REQUIREMENT:
Wherever "agent" occurs in the entries, copy the line that holds it.

THE DATA:
= = =
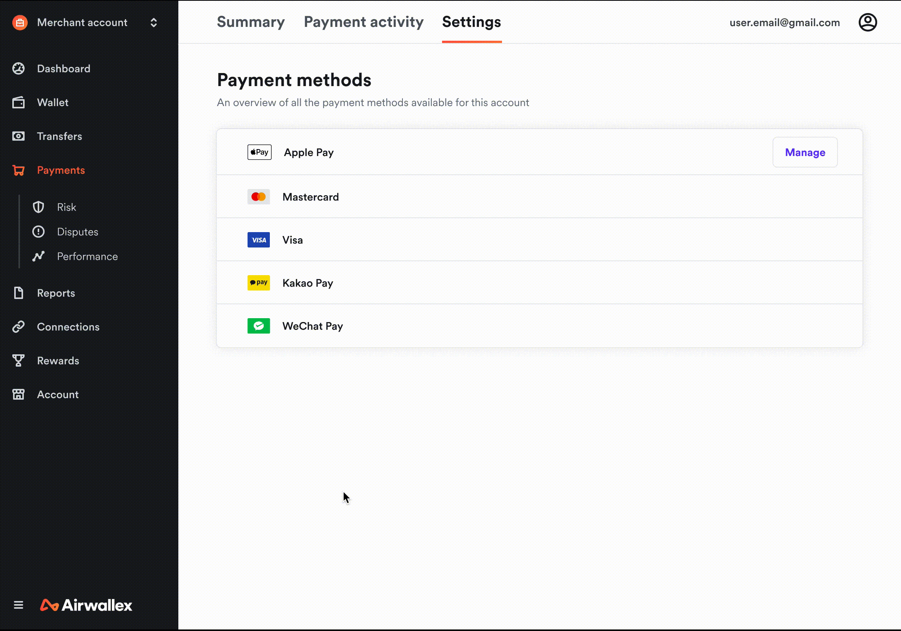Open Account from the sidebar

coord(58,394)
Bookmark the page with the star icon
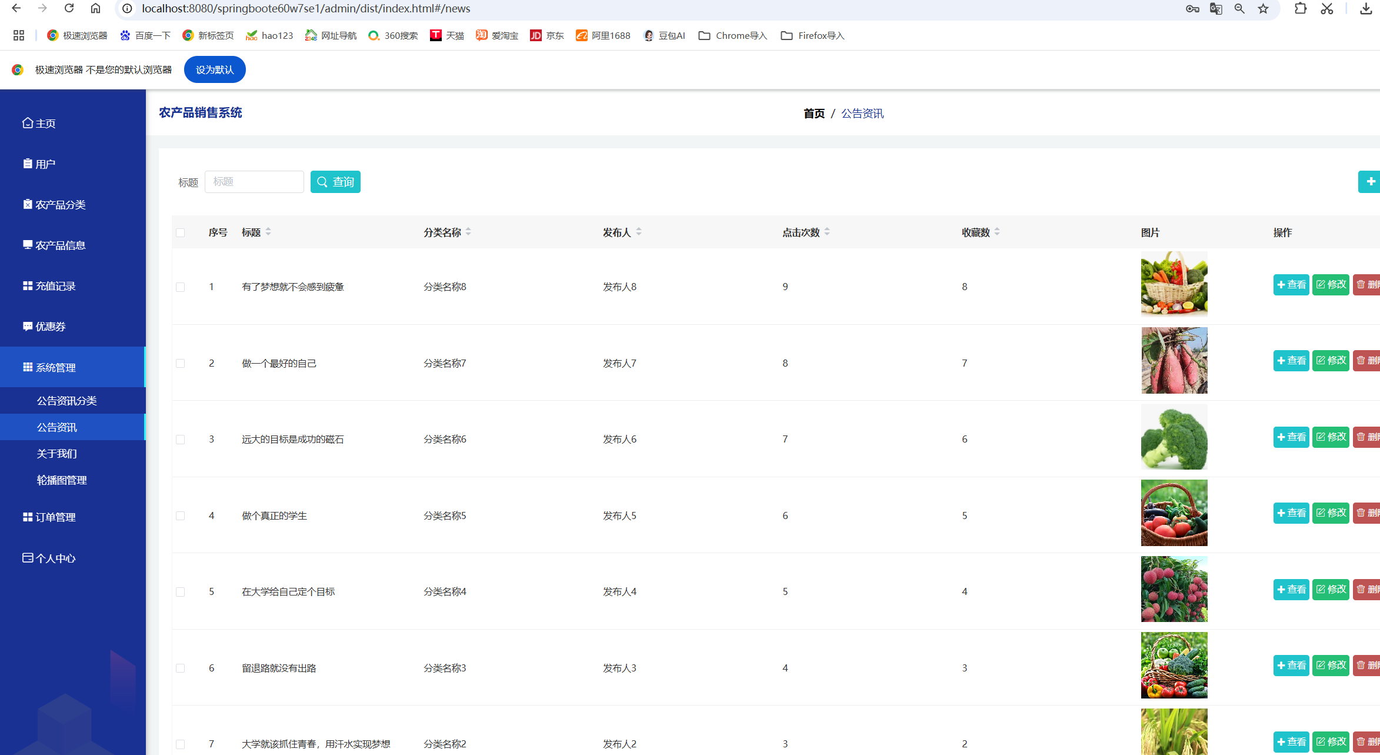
= = =
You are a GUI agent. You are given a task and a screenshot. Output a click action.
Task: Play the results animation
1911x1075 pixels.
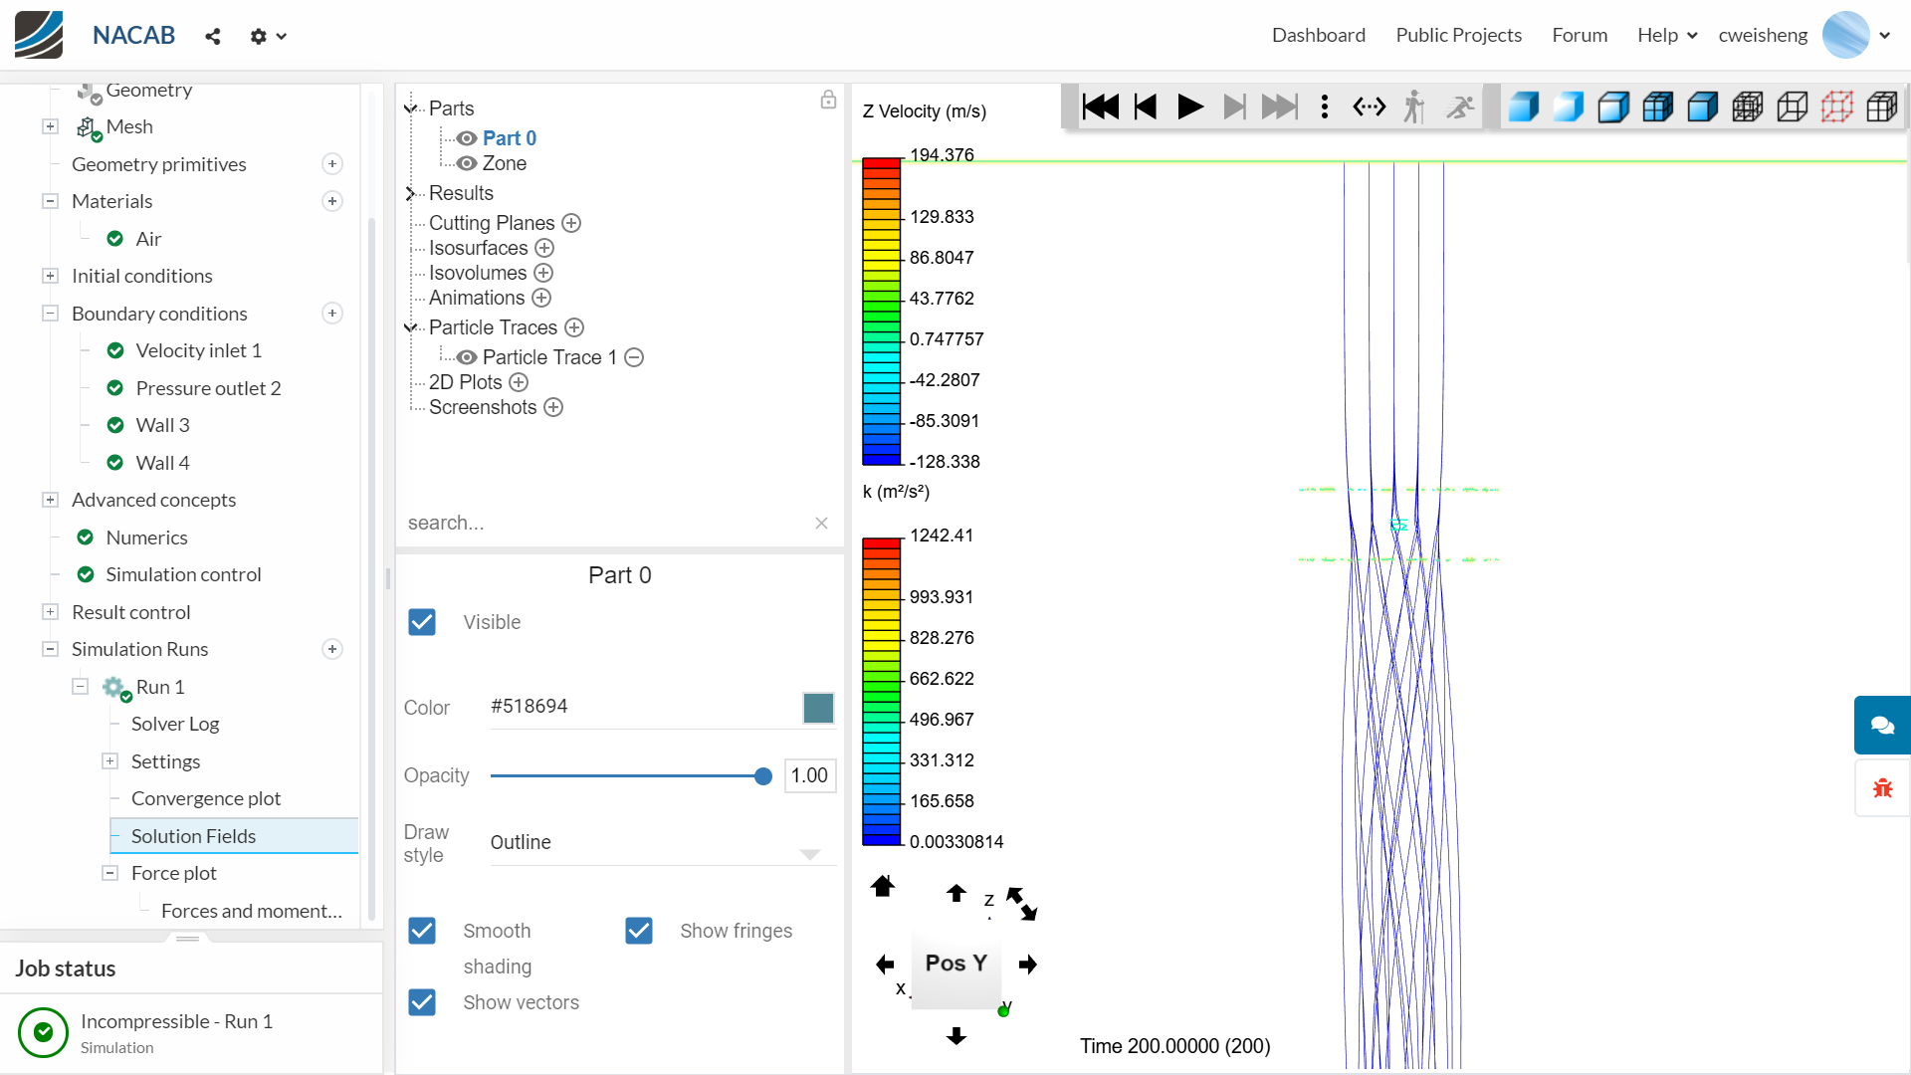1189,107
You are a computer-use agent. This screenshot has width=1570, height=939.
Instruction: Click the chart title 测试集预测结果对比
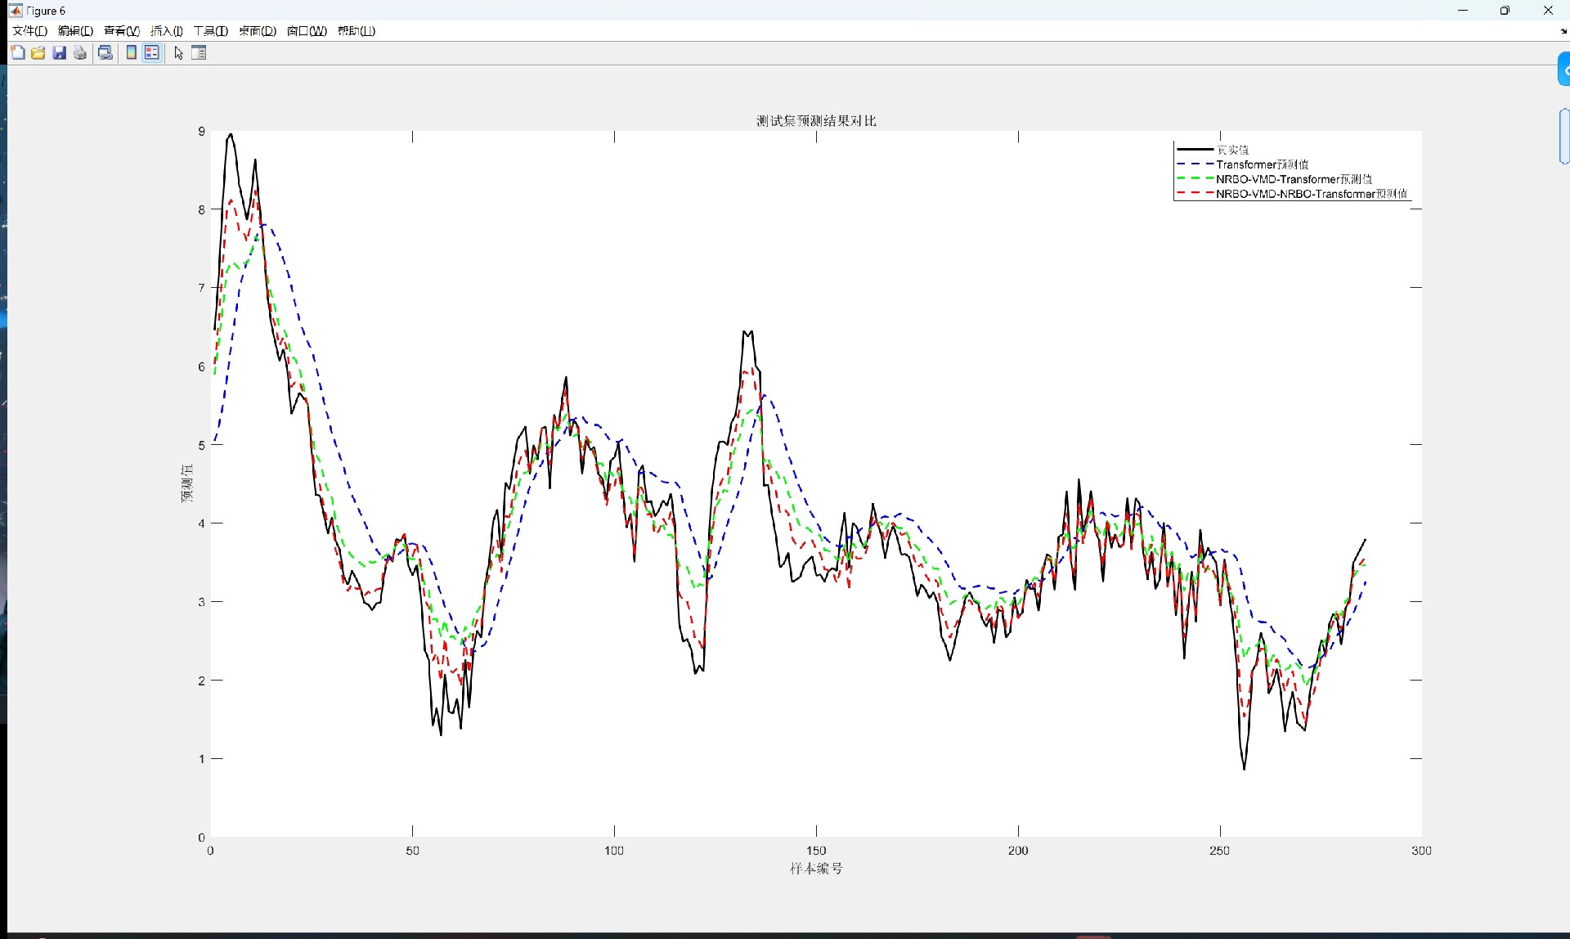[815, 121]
= = =
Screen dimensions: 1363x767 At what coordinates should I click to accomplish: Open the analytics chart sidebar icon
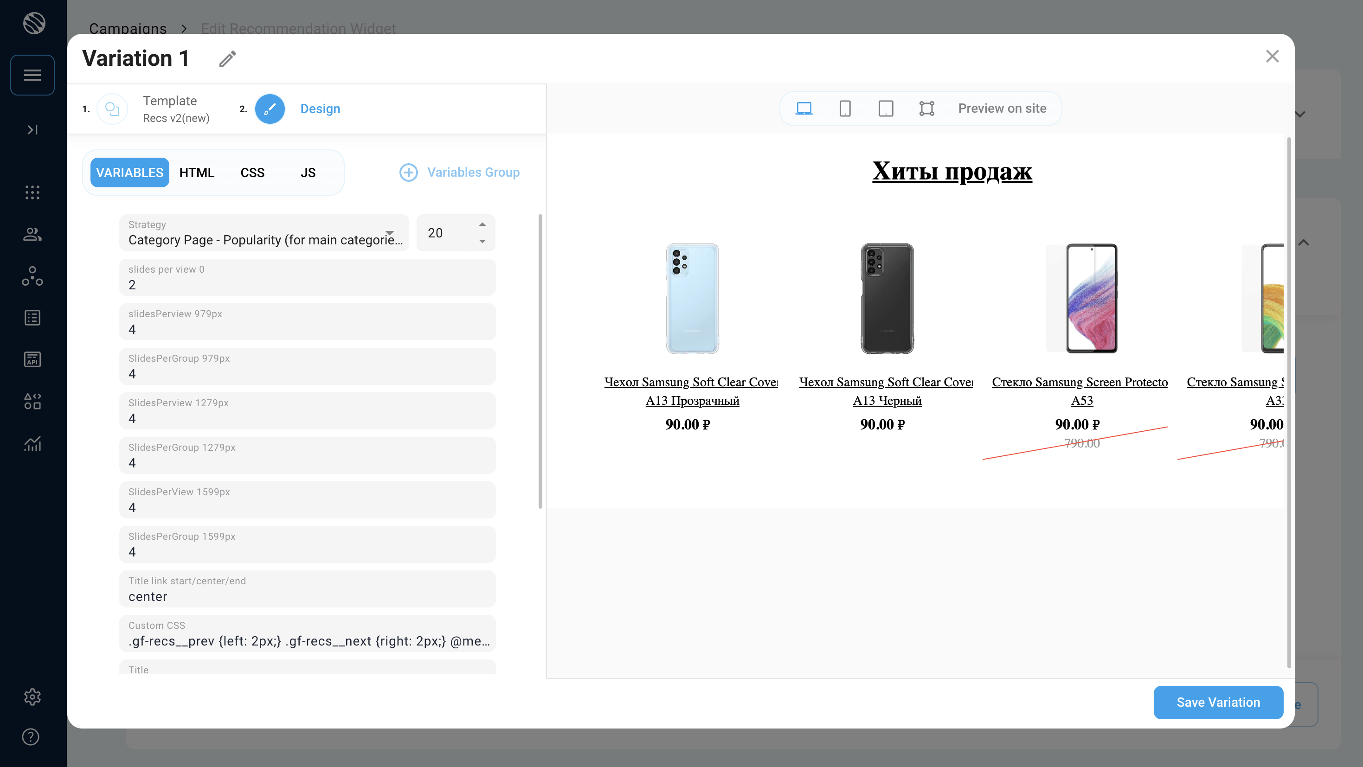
= = =
SOLUTION TO THIS PROBLEM:
You are a GUI agent. You are given a task and a screenshot. Output a click action.
You are a computer-use agent. This screenshot has width=1570, height=939.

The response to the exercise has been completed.